Falber’s other claim to fame is his `The 1968 Czechoslovak Crisis: Inside The British Communist Party’, an attempt to disclose the previously internally reserved details of the CPGB’s response to those events. [See: http://www.socialisthistorysociety.co.uk/falber.htm]
Born on October 14th 1914, the son of Polish-Jewish immigrants, Reuben Falber was severely myopic from an early age. He largely overcame being disadvantaged at birth, although always had to wear oddly and heavily frosted spectacles and lost nearly all his sight in later life. Falber left school at 14 to become a hairdresser and, after serving in the Royal Army Medical Corps, joined the Communist Party and worked for it full time. He became Yorkshire District Secretary during the war years, before becoming National Election Agent. Elected to the Party’s executive committee in 1965, he became assistant secretary three years later.
A man of retiring disposition, Falber nonetheless became a prolific fund-raiser. It may be assumed that his finance-handling talents were widely used in his earlier role as Election Agent and much of Falber’s published Party pamphlets relate to election work and include:
`Beware sharks : Tory rent and housing policy exposed’ (1960)

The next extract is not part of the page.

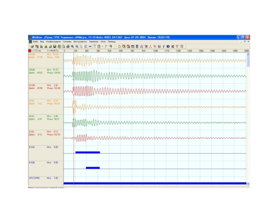Open the Файл menu

click(35, 42)
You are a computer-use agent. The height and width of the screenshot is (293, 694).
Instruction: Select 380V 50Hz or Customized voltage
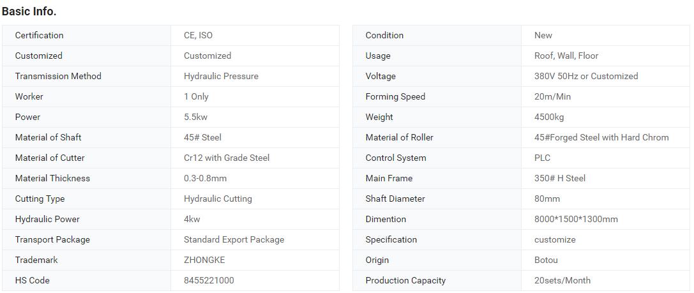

`How will you vote?’ (1964)
`The rates explosion: how to defuse it’ (1975)
`Britain needs Socialism’ (1976)
He was married to Helen Goldman in the early 1940s, and their childless partnership lasted more than six decades. Reuben Falber died in 2006 aged 92, having become almost completely blind in old age as a result of his deteriorated childhood condition. He died on April 29, 2006, aged 91.